NorthStar Data Models — Session, Run, Span, Event

NorthStar’s trace store is built around five core Pydantic models: Session, Run, Span, Event, and Score. Every trace your agent produces maps to one or more of these models. Session, Run, and Span implement Python’s context manager protocol — open them with with, and the SDK automatically sets timestamps, captures exceptions, and flushes the record to the backend when the block exits.

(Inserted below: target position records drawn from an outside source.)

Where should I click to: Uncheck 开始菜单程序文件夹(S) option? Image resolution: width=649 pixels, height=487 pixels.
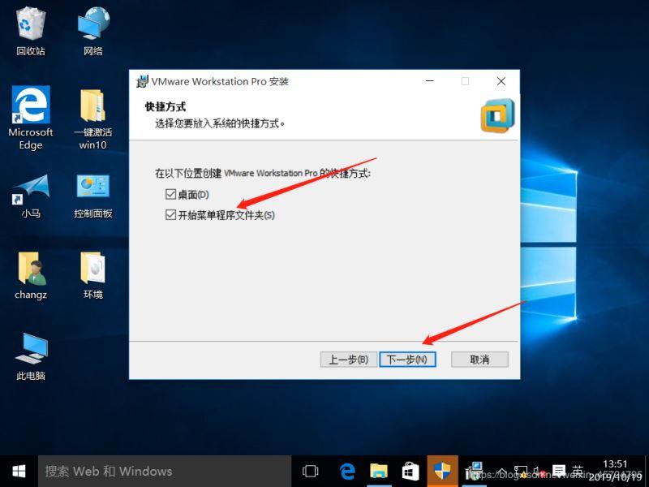click(x=170, y=213)

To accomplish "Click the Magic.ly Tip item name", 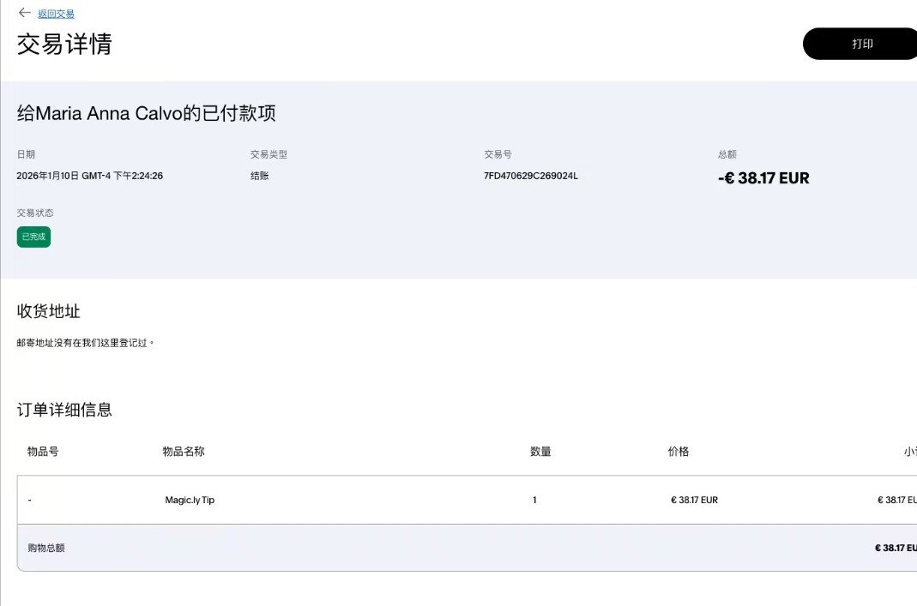I will tap(190, 500).
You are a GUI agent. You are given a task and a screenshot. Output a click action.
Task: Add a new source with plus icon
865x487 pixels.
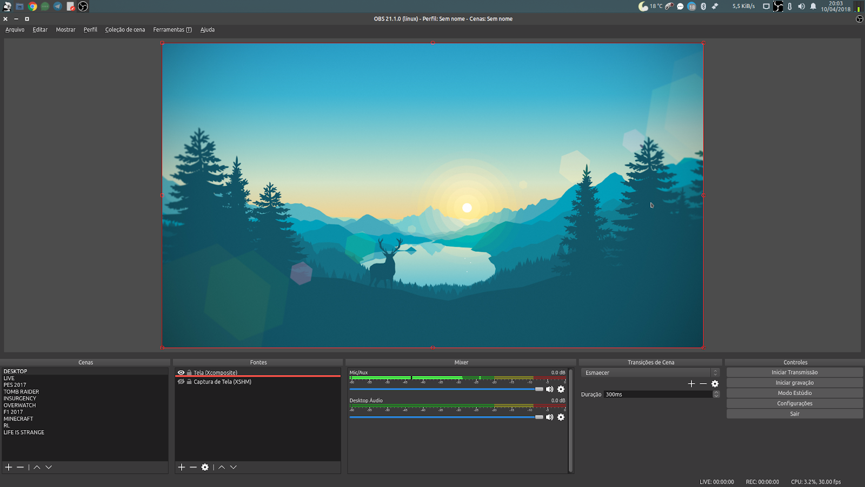pos(181,467)
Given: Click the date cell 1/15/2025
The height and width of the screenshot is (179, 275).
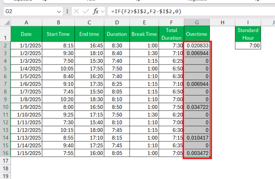Looking at the screenshot, I should 26,153.
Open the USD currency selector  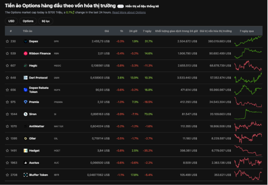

from northstar import Session, Run, Span, Event, Score, SpanKind, RunStatus, CaptureOptions

Enums

RunStatus

RunStatus is a StrEnum that describes the terminal state of a Run or Span.

Value	String	Meaning
`RunStatus.RUNNING`	`"running"`	The run or span is still in progress
`RunStatus.OK`	`"ok"`	Completed successfully
`RunStatus.ERROR`	`"error"`	Terminated with an exception

SpanKind

SpanKind describes the semantic type of work a Span represents.

Value	String	Meaning
`SpanKind.AGENT`	`"agent"`	Top-level agent orchestration span
`SpanKind.WORKFLOW`	`"workflow"`	Multi-step workflow or pipeline
`SpanKind.MODEL`	`"model"`	LLM completion call
`SpanKind.TOOL`	`"tool"`	Tool or function call
`SpanKind.CUSTOM`	`"custom"`	User-defined span type

EventType

EventType classifies the semantic role of an Event within a run.

Value	String	Meaning
`EventType.USER_INPUT`	`"user_input"`	Raw user message or prompt
`EventType.SYSTEM_MESSAGE`	`"system_message"`	System prompt sent to a model
`EventType.ASSISTANT_MESSAGE`	`"assistant_message"`	Assistant turn content
`EventType.REASONING`	`"reasoning"`	Internal reasoning or chain-of-thought
`EventType.TOOL_ARGUMENTS`	`"tool_arguments"`	Arguments sent to a tool call
`EventType.TOOL_RESULT`	`"tool_result"`	Output returned by a tool
`EventType.FINAL_RESPONSE`	`"final_response"`	Agent’s final response to the user
`EventType.CUSTOM`	`"custom"`	User-defined event

Session

A Session is the top-level container for one or more Run objects. It typically maps to a user session, a conversation, or a single request lifecycle. Create sessions through Northstar.session(), never by instantiating Session directly.

with client.session(metadata={"user_id": "u_123"}) as session:
    with session.run("my-agent") as run:
        run.record_user_input("Hello!")
        run.record_final_response("Hi there!")

UUID

required

Auto-generated unique identifier for this session. Set to a random uuid4 by default.

project_id

UUID | None

Assigned by the backend during authenticated ingestion. None before the first flush — the ingest endpoint stamps the correct value.

created_at

datetime

UTC timestamp when the session was created. Defaults to the current UTC time.

ended_at

datetime | None

UTC timestamp set automatically when the session’s __exit__ method is called. None while the session is still open.

metadata

dict[str, Any]

Arbitrary key-value pairs attached to the session (e.g., user_id, environment, ab_group). Defaults to an empty dict.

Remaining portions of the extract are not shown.